Después de que el Fondo Monetario Internacional (FMI) saliera ayer a respaldar con fuerza la propuesta de la Argentina para reestructurar su deuda, un grupo de bonistas se subió al caballo de ese apoyo clave y trató de sacar partida de la jugada del organismo, al asegurar que su oferta "se alinea con los supuestos macroeconómicos" de la entidad presidida por Kristalina Georgieva.

Se trata del Comité de Acreedores de Argentina (ACC), que encabeza el fondo de inversión Greylock de Hans Humes, el cual mediante un comunicado señaló que su propuesta se ajusta a la capacidad de pago del país y requiere "que realice un modesto esfuerzo fiscal anual del 0,2% del PBI, el cual se puede lograr fácilmente mediante la implementación de políticas económicas que promuevan el crecimiento".

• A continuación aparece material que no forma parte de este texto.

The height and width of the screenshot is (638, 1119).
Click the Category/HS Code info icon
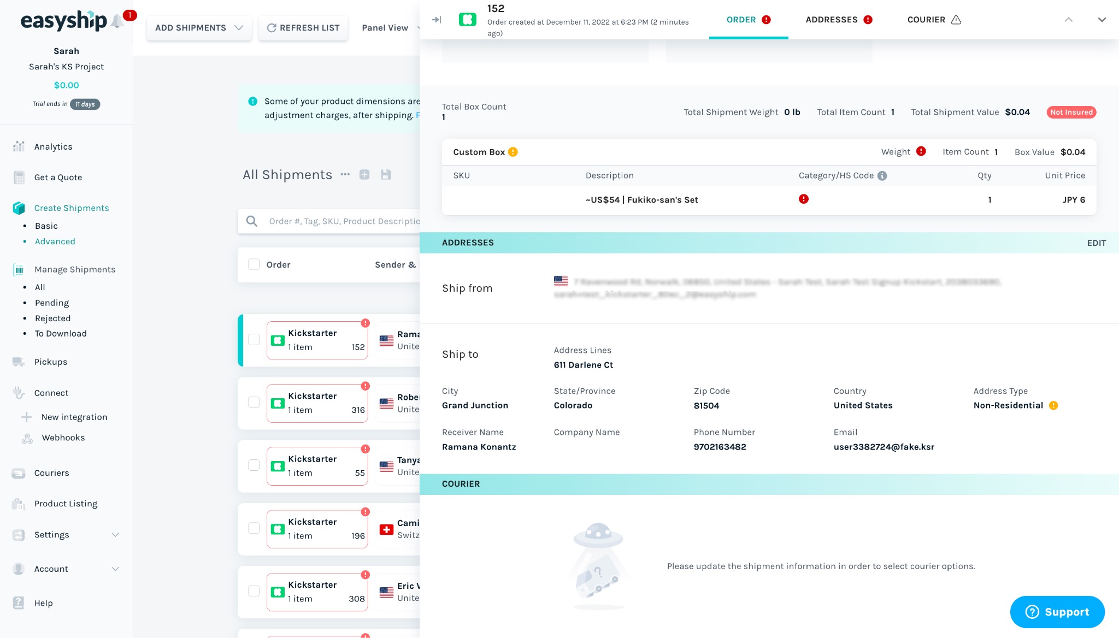click(x=882, y=176)
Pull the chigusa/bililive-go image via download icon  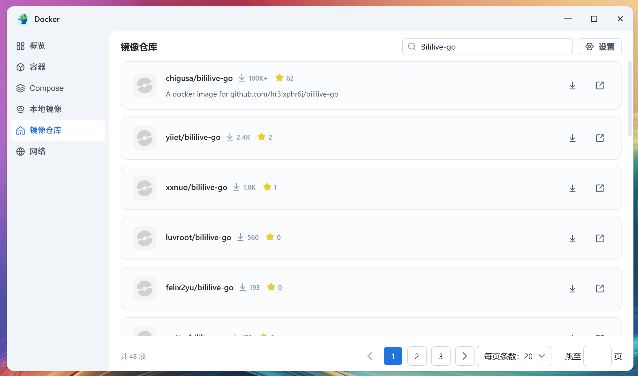pyautogui.click(x=572, y=85)
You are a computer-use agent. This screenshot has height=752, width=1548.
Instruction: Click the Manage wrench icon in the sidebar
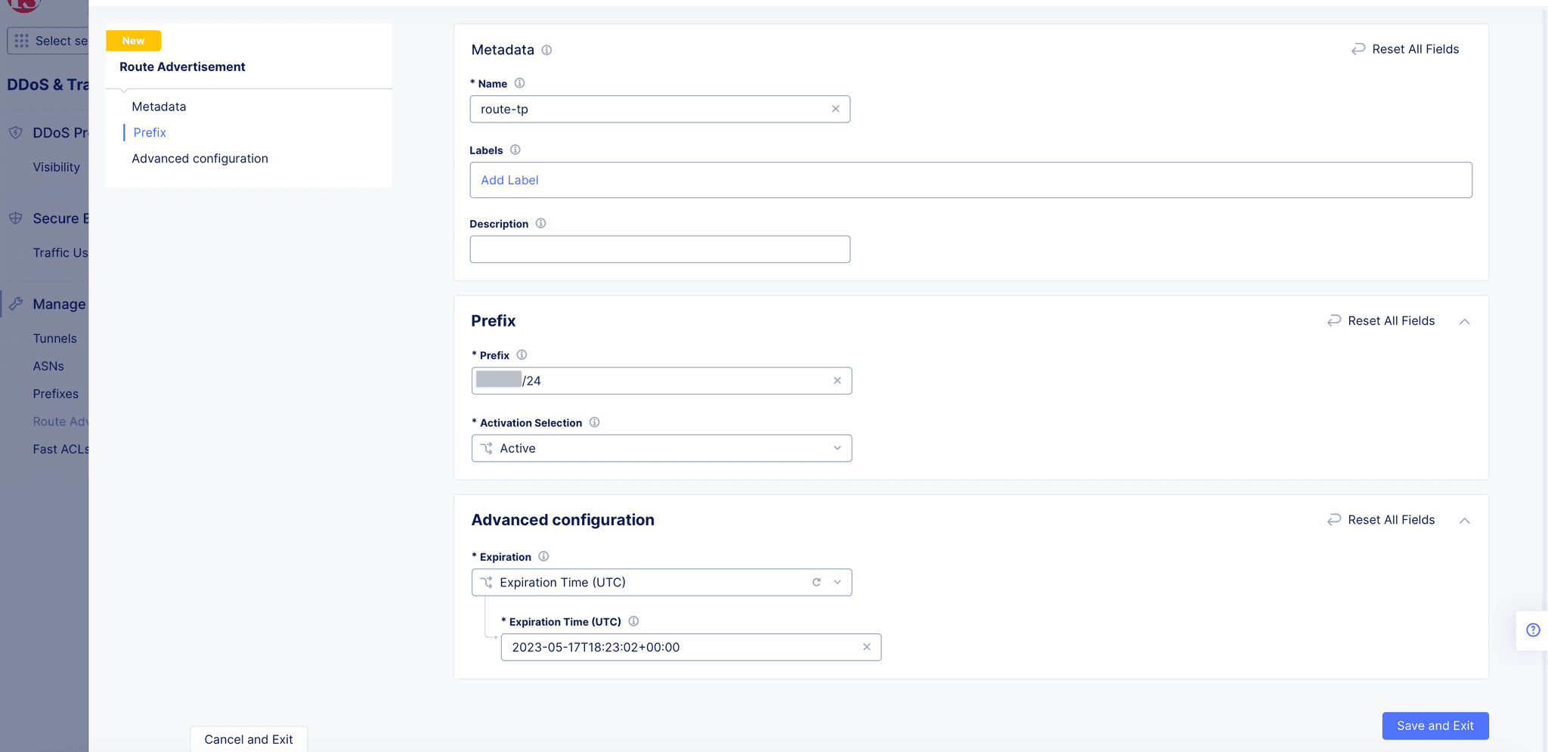pyautogui.click(x=16, y=303)
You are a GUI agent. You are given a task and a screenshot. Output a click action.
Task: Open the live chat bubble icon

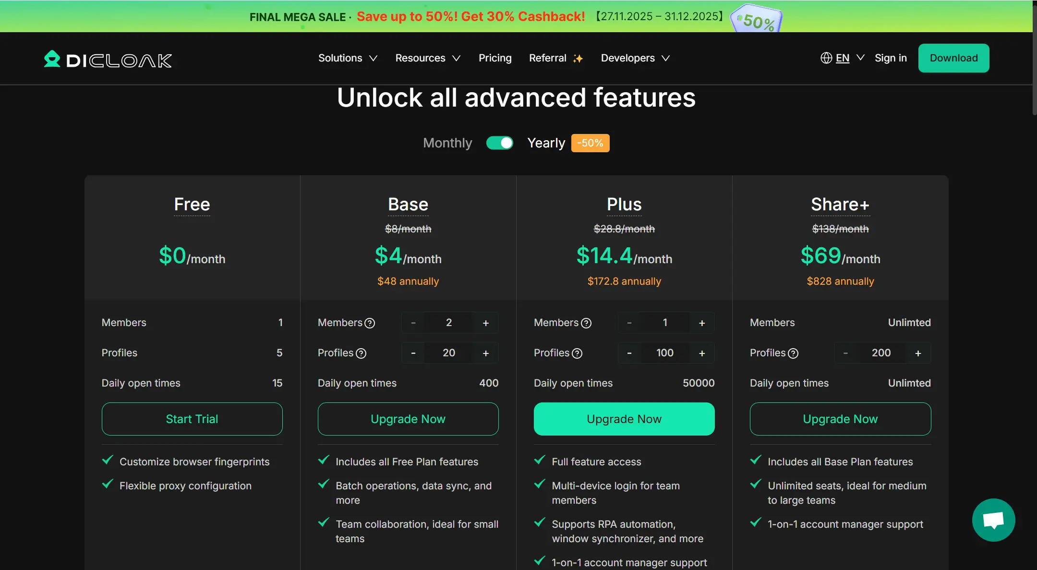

De acuerdo al ACC, que además integran Gramercy y Fintech, su oferta proporciona "un alivio financiero de aproximadamente USD35.000 millones en Bonos Elegibles y USD70.000 millones considerando todos los instrumentos de deuda en moneda extranjera".

"Llegar a un acuerdo en tales términos sería mucho menos costoso para la economía argentina y su pueblo que permanecer en el estado actual de moratoria. En consecuencia, el ACC continúa creyendo que la mejor manera de avanzar es a través una resolución
consensuada entre las partes", evaluó el grupo de bonistas.